The Minister states, "The State is unconditionally and irrevocably guaranteeing the current liabilities of the participating institutions until 29 September 2010." However, when he comes to provide the guarantee for the public, who are asking where is the return to the real economy with such capitalisation as will take capital projects in the public realm that have high employment content and will assist ordinary people, he goes all soft. It is not there. When the Minister comes to the one or two directors whom he "may", not "must", appoint, he refuses to say whether they will be among 15 other directors. They will be non-executive directors, hurlers on the ditch. He does not say how they will influence the decision-making of any banking process, and yet he describes a change of culture.

On page 45, having looked over the water, the officials in the Department of Finance decided they must say something about corporate social responsibility. How will this be achieved? I would like to hear the Minister say the people who have brought us to this point, the Irish Banking Federation, must make some admission, not that there was a "disturbance", so that we can remember what they did. At times the Minister spoke about light regulation. He must remember what the model was. The model said regulation slows one down, is a burden and, as my colleague, Deputy Burton, has just said, stands in the way of the new, glittery, Irish rich becoming billionaires.

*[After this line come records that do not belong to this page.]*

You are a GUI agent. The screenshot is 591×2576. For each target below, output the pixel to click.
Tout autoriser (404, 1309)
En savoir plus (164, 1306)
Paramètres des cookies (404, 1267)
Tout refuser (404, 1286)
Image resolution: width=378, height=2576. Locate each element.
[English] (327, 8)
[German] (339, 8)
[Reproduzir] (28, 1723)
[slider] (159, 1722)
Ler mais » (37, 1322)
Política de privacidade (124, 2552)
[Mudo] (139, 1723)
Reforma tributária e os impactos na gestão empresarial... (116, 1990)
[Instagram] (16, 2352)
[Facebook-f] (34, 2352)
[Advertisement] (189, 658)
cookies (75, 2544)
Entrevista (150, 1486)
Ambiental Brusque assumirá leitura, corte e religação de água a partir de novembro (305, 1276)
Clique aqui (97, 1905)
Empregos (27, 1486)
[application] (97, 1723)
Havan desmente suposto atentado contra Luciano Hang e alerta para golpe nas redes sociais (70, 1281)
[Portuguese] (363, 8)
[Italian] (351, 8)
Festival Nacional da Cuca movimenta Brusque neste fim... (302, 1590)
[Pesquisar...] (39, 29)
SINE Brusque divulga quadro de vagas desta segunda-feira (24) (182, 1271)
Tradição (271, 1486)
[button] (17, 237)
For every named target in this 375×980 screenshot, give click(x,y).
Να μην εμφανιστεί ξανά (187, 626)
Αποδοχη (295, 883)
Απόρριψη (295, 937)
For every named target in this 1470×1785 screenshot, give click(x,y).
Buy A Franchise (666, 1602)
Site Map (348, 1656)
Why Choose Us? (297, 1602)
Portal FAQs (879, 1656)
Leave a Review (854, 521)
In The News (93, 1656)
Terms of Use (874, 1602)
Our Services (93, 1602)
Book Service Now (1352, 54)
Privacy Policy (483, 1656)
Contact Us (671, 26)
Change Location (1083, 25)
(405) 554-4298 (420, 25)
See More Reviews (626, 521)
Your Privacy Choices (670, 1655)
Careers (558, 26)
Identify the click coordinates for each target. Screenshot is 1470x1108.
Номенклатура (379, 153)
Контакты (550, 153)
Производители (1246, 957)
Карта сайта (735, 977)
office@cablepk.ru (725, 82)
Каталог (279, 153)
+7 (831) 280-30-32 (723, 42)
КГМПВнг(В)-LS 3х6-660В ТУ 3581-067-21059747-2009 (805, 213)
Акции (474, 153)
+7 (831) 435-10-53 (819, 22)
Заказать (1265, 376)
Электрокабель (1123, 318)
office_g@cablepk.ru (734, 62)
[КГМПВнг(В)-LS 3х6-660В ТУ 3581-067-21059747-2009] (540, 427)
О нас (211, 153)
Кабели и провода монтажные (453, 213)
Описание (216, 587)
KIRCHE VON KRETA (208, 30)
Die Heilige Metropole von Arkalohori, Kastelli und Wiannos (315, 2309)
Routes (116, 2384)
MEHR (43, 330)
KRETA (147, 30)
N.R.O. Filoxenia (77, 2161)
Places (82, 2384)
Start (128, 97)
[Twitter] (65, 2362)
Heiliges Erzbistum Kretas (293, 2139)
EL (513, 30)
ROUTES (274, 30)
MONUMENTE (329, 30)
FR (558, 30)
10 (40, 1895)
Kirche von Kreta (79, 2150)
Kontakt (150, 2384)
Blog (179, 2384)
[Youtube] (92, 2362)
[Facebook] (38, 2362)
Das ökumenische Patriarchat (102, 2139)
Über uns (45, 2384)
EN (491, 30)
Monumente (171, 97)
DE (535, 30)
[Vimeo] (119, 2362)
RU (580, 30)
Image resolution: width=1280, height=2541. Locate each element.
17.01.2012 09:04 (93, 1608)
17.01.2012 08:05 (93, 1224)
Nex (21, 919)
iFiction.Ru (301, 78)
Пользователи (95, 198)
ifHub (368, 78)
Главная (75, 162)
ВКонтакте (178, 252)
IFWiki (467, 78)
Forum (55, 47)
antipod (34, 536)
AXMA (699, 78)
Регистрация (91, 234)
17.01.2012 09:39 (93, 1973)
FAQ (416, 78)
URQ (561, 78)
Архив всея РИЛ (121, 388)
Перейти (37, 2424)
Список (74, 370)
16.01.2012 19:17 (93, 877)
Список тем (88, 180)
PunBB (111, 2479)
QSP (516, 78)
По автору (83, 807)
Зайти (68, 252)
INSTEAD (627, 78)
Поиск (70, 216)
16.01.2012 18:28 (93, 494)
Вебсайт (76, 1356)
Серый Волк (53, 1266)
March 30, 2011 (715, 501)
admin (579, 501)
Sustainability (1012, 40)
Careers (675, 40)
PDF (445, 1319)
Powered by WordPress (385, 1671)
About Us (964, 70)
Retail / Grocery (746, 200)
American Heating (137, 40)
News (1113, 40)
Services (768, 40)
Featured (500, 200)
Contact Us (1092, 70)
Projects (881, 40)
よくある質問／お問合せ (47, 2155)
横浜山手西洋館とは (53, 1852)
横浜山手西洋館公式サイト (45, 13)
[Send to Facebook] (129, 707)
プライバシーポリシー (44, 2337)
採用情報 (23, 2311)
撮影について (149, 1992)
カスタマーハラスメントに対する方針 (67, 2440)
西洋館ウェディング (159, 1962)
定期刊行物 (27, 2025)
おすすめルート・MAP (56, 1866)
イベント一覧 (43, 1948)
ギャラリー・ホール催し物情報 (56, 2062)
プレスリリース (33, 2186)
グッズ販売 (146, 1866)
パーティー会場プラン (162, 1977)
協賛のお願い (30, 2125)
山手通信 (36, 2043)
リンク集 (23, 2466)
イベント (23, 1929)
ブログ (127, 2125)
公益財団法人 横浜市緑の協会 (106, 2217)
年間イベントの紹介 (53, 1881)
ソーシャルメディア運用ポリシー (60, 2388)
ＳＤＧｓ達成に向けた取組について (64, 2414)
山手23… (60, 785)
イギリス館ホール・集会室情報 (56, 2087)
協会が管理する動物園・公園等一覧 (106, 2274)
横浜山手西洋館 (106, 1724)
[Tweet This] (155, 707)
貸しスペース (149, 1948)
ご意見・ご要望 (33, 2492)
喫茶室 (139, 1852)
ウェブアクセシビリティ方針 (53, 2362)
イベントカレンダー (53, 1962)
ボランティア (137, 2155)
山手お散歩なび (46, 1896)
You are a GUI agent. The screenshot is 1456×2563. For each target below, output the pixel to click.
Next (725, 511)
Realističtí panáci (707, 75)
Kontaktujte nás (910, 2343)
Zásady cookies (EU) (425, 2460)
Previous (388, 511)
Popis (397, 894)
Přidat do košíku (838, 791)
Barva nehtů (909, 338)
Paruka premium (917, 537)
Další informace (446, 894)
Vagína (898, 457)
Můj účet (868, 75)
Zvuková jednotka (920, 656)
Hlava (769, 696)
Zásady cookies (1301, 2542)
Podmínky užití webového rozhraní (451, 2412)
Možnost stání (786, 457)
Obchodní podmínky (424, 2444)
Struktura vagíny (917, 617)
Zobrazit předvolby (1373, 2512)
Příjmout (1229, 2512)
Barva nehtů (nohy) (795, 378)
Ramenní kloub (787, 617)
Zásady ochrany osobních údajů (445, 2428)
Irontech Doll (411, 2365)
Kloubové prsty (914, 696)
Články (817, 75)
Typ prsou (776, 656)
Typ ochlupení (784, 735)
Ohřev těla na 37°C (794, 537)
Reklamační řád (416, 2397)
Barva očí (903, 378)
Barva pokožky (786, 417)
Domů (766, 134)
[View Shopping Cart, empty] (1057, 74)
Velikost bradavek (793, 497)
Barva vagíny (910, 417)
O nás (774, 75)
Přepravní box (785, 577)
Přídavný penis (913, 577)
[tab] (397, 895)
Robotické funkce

I am glad of all the assurances on solvency, security and liquidity, if they are real, and I hope they are. However, I have doubts on the source from which they come, the Financial Regulator. It is time the Minister admitted the model was wrong. The model brought the world to its knees at a time of hunger. The model was wrong in Ireland and brought disastrous effects throughout Irish society. The public has no interest in providing a guarantee for more of the same. It is over. They want to hear the Minister say it is over, and they want real representation in the banks, not puppets. They want those who brought us to this disaster and the poverty of all the cuts the Minister announced yesterday to come out and say they followed a model that brought us misery. There is no sign of any of that. We are not here to solve some disturbance in a racket. We are here as parliamentarians to give voice to the people's right to an accountable, fair and sustainable banking system.